There was a whole lot of carryin’-on in the streets that Sonya wouldn’t let us go home without adding to, so we stepped into a bar called the Pig n Whistle on 3rd for an Irish Car Bomb drank in time to a cheesy pop song, with me shouting slurred commands in the background:


I particularly love hearing myself saying, “Lefth guh! Lefth guh!” at the beginning. And, uh, I’d only had about two sips of my drink at that point. But at least I didn’t hold a squishface at the end of the video like Sonya did, thinking I was taking a picture rather than a video.

Here, Kamran and Sonya show the curdled remnants of their bombing

and then Sonya . . . gives me cheekwings? attempts to make me drink her curds? I have no idea.

Sonya shows off her green

and I show off my tongue

yet despite these shenanigans, Kamran thinks we need one more.

And then we spend the rest of the night trying to decide who’s drunker.

I win the contest when he finds me on my back in his bed, giggling and kicking the air. Hooray for fake holidays!

But We’ve Got the Biggest Balls of Them All

Filed under all of my friends are prettier than i am, living in new york is neat, par-tay

A couple of Saturdays ago, my co-worker Sonya and her boyfriend, Adam, invited Kamran and me to our first night of bowling in New York. It was inside the super-sketchy port authority, so we were nearly-mugged and actually-raped approximately twenty times between the subway exit and the velvet ropes leading into the bowling alley, but there was a private lane and 176 ounces of beer awaiting us that made it well worth the pain and suffering.

Once we were inside, it wasn’t sketchy at all. There were people lounging around the round bar in the middle, and one whole side of the place had been made to look like a club with plush white seats and wispy white curtains hanging from the ceiling with little white lights all around. While we waited for our lane to become available, we stood near the racks of shoes with black and red size numbers on them, and Sonya gasped at a sign that read, “Black for men. Red for women,” thinking that it said, “For black men.” And then we made all sorts of segregation jokes.

We finally settled in our lane next to another double-date, and the two men in the party couldn’t stop looking at Sonya, which I enjoyed. Kamran and Adam jumped right into the game

but then got a little antsy when the beer took too long to arrive:

But when it did, it arrived IN A TOWER. And oh, the glory that ensued:

The greatest thing was that Sonya and Adam had absolutely no professional bowling form yet completely kicked our asses in the first two games.

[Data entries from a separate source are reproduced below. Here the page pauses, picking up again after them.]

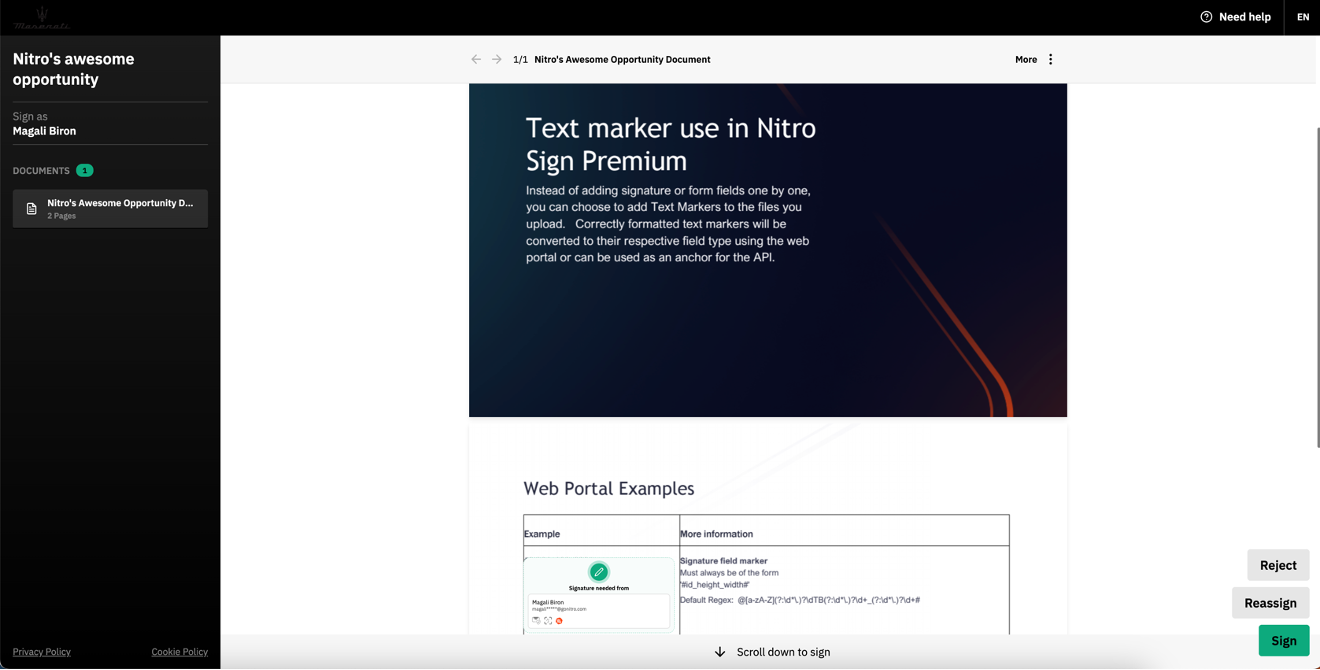Click the green pen signature icon
The image size is (1320, 670).
(598, 572)
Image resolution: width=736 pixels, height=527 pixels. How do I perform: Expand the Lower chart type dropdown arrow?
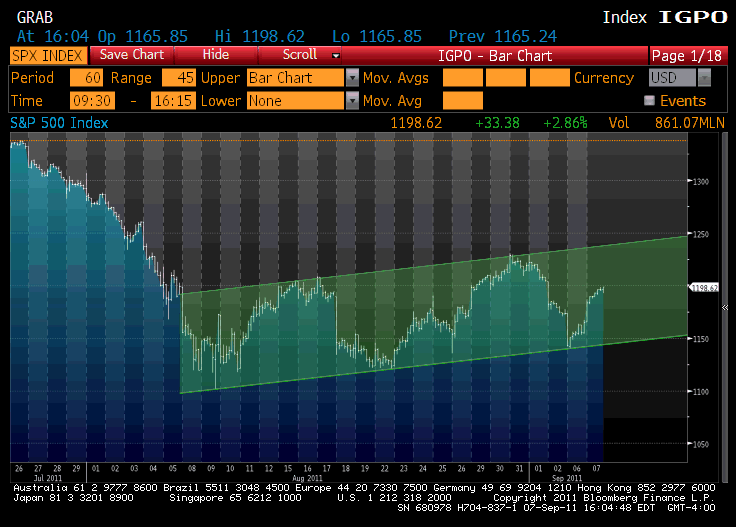pos(352,101)
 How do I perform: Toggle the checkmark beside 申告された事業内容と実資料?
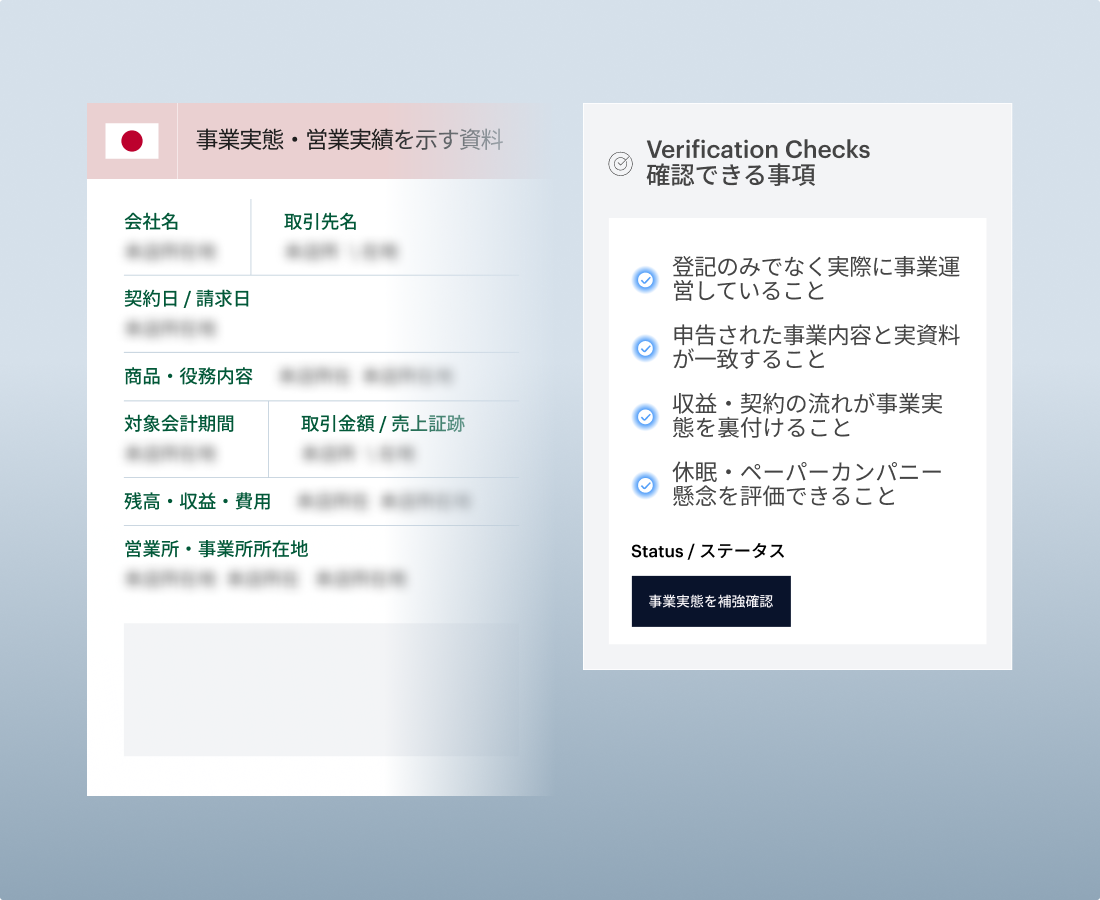[646, 348]
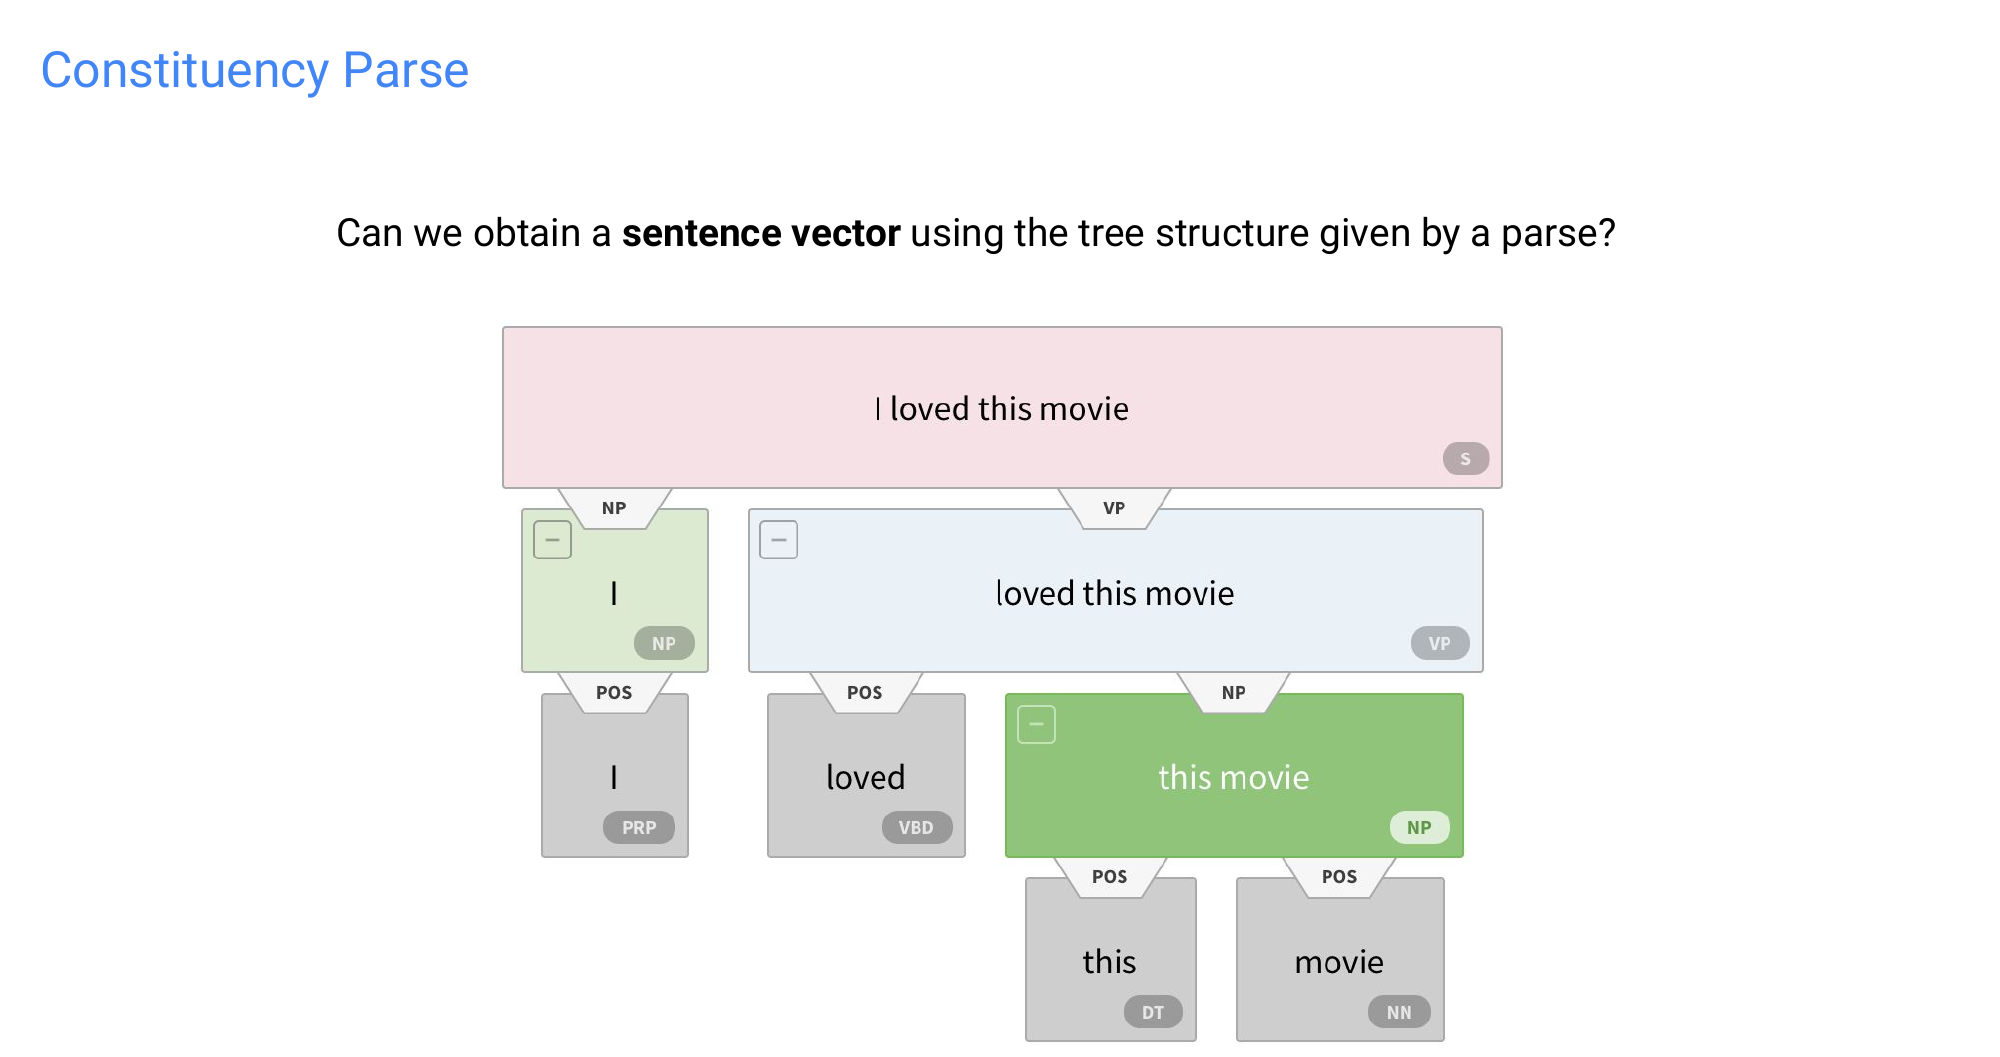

They’d grab some 15-pound balls, walk up to the line all calm-like, set the ball down with a gentle roll, and get strikes every time.

Meanwhile, I’d told Kamran at dinner beforehand that I have a bad habit of accidentally letting the ball go when my arm’s behind me and often end up flinging it back toward my resting opponents, and he’d suggested that I make a concerted effort to control that. So of course I did it on my very first turn.

Sonya and Adam were super-competitive and were cheering for each other’s every flub, but it was Kamran who proved the skilledest at drunken bowling and won the final game with the hearty score of 112. I think he was high on adrenaline from singlehandedly protecting the integrity of our beer tower from the grubby hands of a would-be thief. And by that, I mean that he told the guy, “Hey, uh, this is our beer,” and the guy backed off and said, “Oh, my bad.”

The tower was empty by 1:15, so we posed for some prom-esque pictures on the way out

and then did the robot all the way home.